An Agile Process: Iterations, Story Boards and Increments …
The web project project I’m working on is delivering but not without some hiccups along the way, probably all caused by me. These hiccups caused friction in the team, some stress and some late nights and weekends for me, all of which we could have done without. I’m not going to describe these hiccups in detail but what I am going to do is detail how I will approach the next project to ensure things go smoothly, incorporating things I do now, things I will do differently and things I will try to improve in the current process. I hope you find this process or parts of it useful for your projects.
A key to working with agility and responding to change is to ensure a small feedback loop. Getting something in front of the customer that they can play with and comment on in the shortest amount of time ensures that we spend the maximum amount of time delivering what they really want. Until the customer can use new feature X then the need for and the current shape of feature X is speculative. Speculation leads to waste, waste leads to less time for the other things and we start to spiral down from there, into a bog of stress and unhappiness.

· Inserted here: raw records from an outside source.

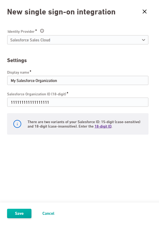
Task: Click the Identity Provider field label
Action: [x=21, y=32]
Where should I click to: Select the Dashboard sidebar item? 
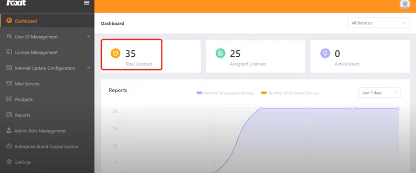pyautogui.click(x=47, y=21)
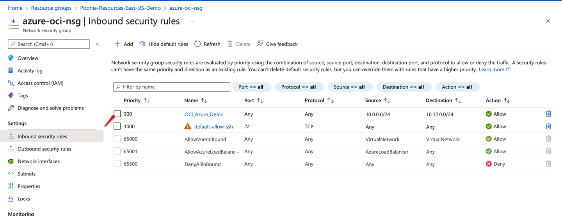The height and width of the screenshot is (216, 562).
Task: Check the box for rule 65000
Action: (117, 139)
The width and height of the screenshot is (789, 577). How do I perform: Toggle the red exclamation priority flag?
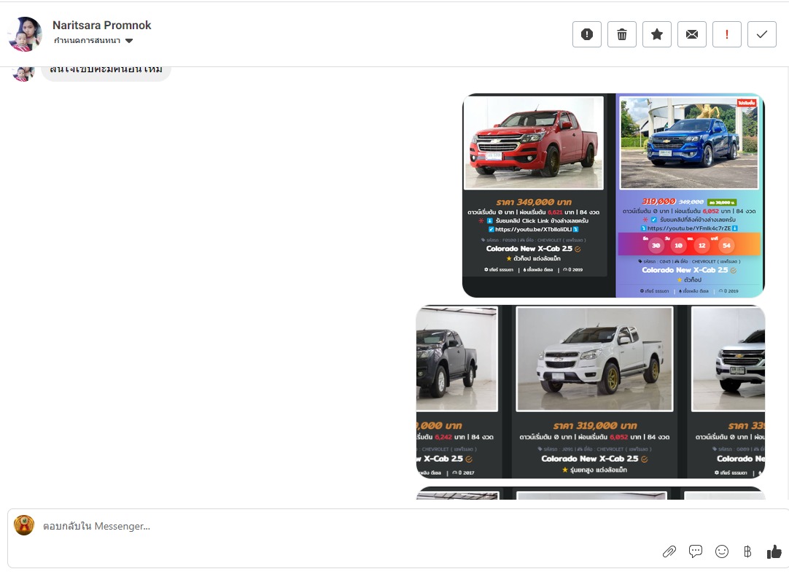727,34
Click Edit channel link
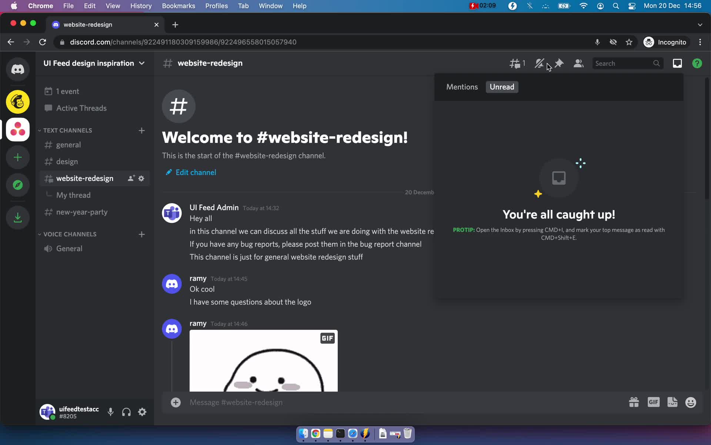 196,172
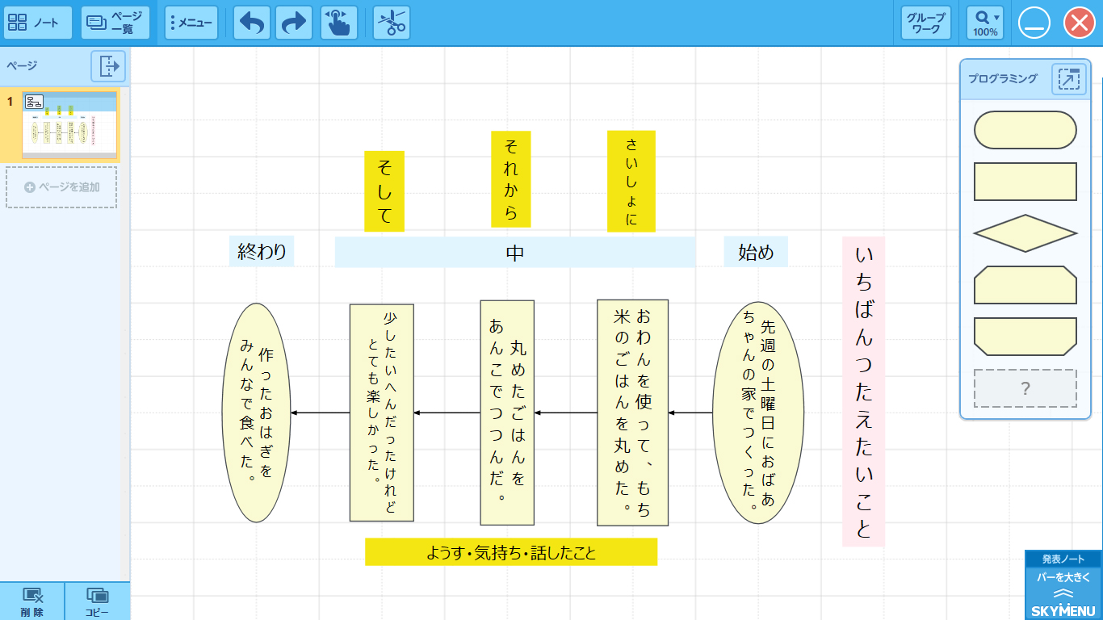Click the undo arrow button
1103x620 pixels.
pyautogui.click(x=252, y=23)
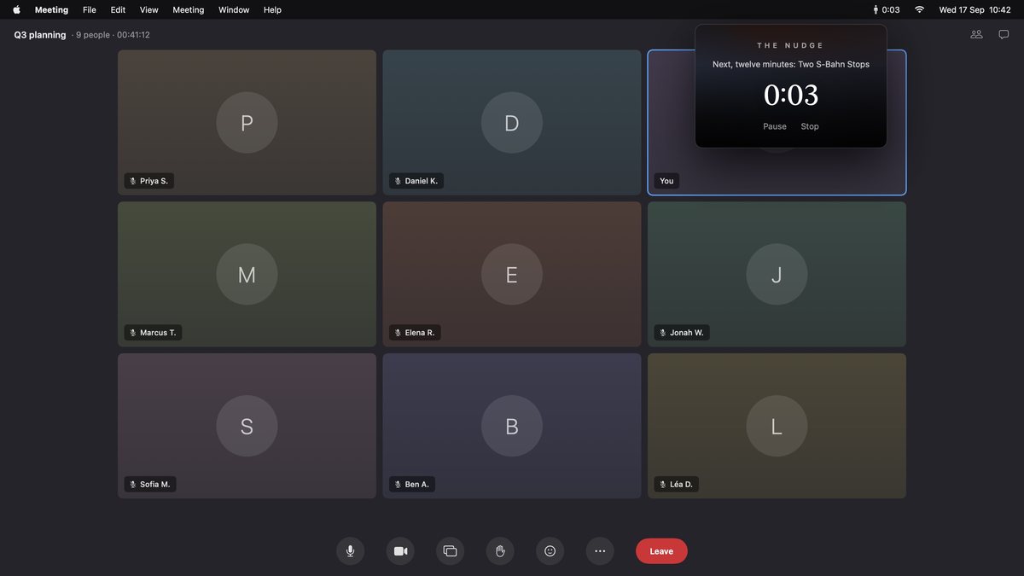Mute the microphone in bottom toolbar

click(350, 551)
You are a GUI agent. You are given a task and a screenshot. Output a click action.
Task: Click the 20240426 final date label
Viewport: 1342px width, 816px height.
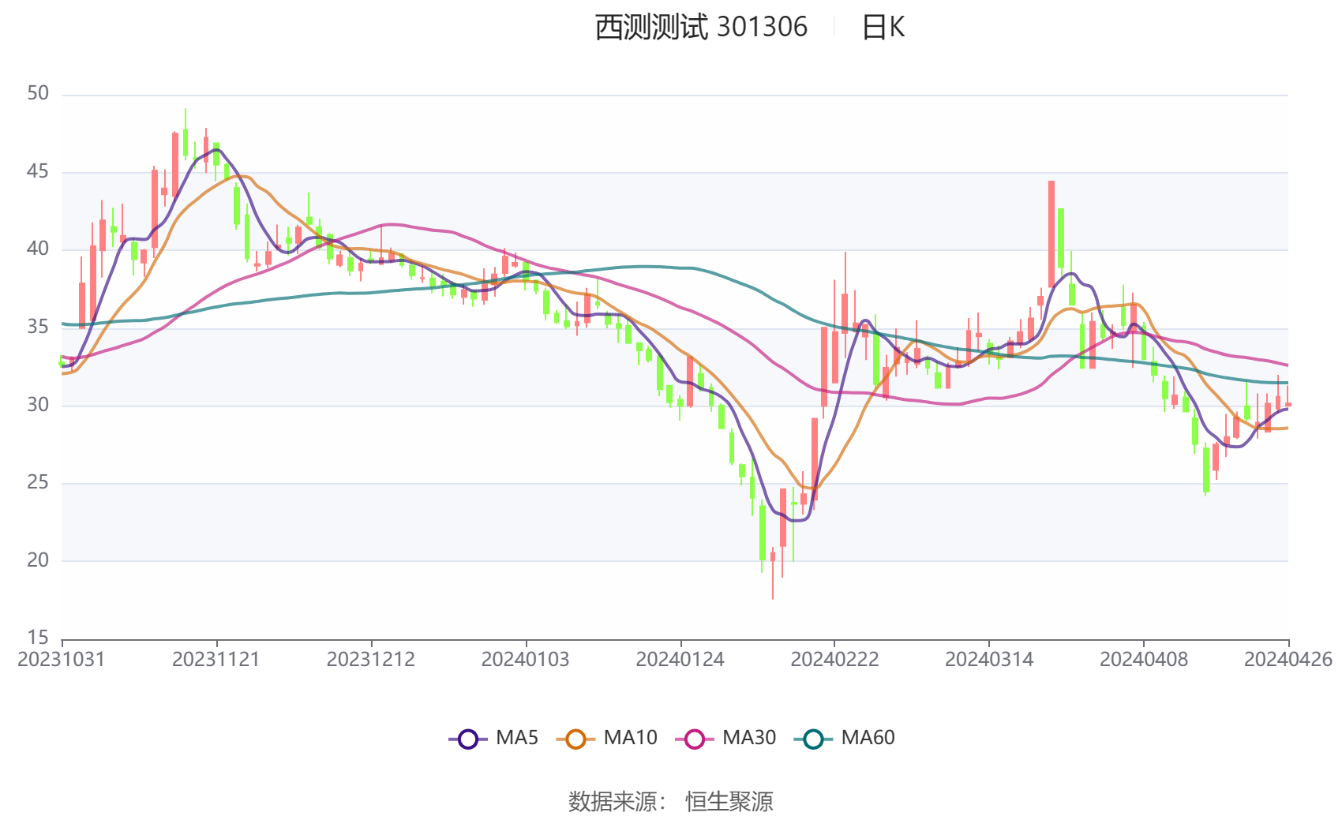pyautogui.click(x=1288, y=660)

Our feedback loop is an iteration of two weeks (10 days) where we work on stories and deliver them to the customer before the end of the iteration. Other teams I work with have an iteration of one week. Being able to discuss a feature in a time frame where the customer can keep all the details in mind and see it delivered with those details still fresh would be ideal, so I will try one week iterations in future. Taking a user story from a card to working software that the customer can actually use in an iteration means that we need to make sure we don’t bite off more than we can chew and this is where incremental development comes into play.
The quickest way to do anything is not to have to do it but since we want to please the customer and they are unlikely to pay us for not doing stuff, we need to work out what to do. To do this I borrow from the Story Board approach, developed by the Walt Disney studio in the 1930’s. The idea is to draw scenes on separate sheets of paper and pin them up on a bulletin board to tell a story in sequence. Our scenes are the actions, processes and UI the user will follow and use in our application to fulfil a customer story. A story being a function that yields business value to the customer. I will take each story and with the customer we will discuss the story and create a story board. Since most everyone can draw on a whiteboard quicker than they can code this is the quickest way to get an understanding of what is required in a story and how that story will manifest itself in the application.
A story board is an efficient way to visualize a story but it doesn’t help us quantify small chunks we can deliver in an iteration. To do this we need to identify the smallest and simplest thing we can deliver that can be used by the customer and that we can add to in a subsequent iteration. By incrementally adding functionality to a story each iteration we focus our efforts on delivering without waste and a high level of focus. Anything that isn’t used immediately by the customer or is not mandatory to perform a function is a waste of effort in this iteration. To arrive at the smallest but usable deliverable for the iteration we need to continuously remove things until the customer says they can’t
perform their function without it or the application can’t function. For example, consider the parts of an application that maintain a list of contacts and what properties a contact must have to be usable. If the various properties of a contact are not currently used by another part of the application then they should not exist until they are. Laying out these properties on the UI for input takes time, time that
should be used elsewhere in this iteration. You might be thinking this is YAGNI on a micro scale and you’re right.
With the story board in hand, the minimal set of features and data we are ready to do our story. You may want to have a new story for each increment or you may want to have one story as an umbrella for all increments to the same story. I think we will go with the later option of an umbrella story. We will be continuing with a Test Driven Design and we will use a Behaviour Driven Design tool (jBehave, rspec, gspec) since this helps keep the language and behaviour tight around that used for the domain.
The loop isn’t complete until the code can be Continuously Integrated and I can’t stress enough how important CI is. Every time I have chosen to set up and use CI later in the project I have regretted the decision. I’m not keen to make this mistake again and CI is going to be in use from the word go. Our loop will include the CI of code every thirty minutes with an overnight deployment to the Test environment and an iteration end deployment to the customer preview environment. Essentially we are trying to get a story in-front of the customer on a weekly basis and keep that a regular occurrence. Continuous Integration isn’t the final piece in our loop as the loop must include customer feedback and our review of the iteration. This feedback piece is very important and will be included as a regular iteration start and end exercise on the chosen day. I haven’t discussed a release cycle since this is very project and customer specific.
A final important piece is to review the above after each project and adjust it accordingly. The process may need some adjustment during the project but I think that unless it is causing some friction then the process should be used for a few release cycles before being adjusted to give enough time for an adequate sample to be taken and a worth while alternative found to try next.